### THE TASK
Your answer must be a single number: how many lines in the records include the word "green".

[MATERIAL SHOWN Boundary: Start]

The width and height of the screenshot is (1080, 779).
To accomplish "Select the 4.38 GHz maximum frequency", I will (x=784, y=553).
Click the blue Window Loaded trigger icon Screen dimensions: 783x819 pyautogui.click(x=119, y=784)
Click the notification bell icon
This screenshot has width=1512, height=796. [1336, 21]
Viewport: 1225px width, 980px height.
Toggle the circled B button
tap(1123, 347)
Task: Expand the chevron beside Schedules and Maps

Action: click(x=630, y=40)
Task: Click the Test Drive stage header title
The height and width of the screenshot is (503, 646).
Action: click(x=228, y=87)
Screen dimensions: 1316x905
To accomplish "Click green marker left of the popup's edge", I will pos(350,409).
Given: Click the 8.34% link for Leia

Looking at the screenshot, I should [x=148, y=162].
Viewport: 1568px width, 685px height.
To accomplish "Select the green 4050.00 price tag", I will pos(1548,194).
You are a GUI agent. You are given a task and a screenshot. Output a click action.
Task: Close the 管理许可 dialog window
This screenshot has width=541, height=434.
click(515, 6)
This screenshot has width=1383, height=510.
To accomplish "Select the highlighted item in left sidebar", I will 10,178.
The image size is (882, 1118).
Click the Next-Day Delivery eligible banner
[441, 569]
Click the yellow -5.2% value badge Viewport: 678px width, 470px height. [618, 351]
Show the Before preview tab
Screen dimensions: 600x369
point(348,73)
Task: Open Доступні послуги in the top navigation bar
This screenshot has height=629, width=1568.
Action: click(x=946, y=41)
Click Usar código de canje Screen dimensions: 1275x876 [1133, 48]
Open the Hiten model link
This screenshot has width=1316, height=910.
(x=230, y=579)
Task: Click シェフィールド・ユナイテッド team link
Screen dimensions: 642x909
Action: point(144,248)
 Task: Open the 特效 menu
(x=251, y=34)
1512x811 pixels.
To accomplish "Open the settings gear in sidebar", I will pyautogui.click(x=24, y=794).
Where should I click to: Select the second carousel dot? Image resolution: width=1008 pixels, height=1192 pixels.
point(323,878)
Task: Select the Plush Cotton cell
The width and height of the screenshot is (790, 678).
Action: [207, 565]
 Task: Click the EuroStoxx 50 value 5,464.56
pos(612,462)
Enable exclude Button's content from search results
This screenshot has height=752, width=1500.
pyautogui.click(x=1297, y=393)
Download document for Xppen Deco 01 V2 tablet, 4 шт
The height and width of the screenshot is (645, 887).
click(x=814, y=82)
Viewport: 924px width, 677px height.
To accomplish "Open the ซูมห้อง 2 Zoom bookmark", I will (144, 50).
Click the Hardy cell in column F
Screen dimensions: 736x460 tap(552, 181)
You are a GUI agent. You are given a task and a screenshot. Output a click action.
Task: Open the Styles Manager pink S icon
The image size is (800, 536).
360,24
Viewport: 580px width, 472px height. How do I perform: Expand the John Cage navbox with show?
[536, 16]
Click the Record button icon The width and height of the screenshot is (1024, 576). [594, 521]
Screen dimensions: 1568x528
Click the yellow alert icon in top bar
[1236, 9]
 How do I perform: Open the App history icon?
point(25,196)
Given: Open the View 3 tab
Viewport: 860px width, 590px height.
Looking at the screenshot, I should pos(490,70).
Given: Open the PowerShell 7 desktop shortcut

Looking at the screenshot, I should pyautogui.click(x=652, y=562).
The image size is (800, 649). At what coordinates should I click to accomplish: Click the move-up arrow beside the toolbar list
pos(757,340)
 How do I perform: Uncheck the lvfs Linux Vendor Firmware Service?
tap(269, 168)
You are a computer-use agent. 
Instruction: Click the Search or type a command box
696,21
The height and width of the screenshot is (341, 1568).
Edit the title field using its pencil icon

[MATERIAL SHOWN Boundary: End]

### EXERCISE SOLUTION
2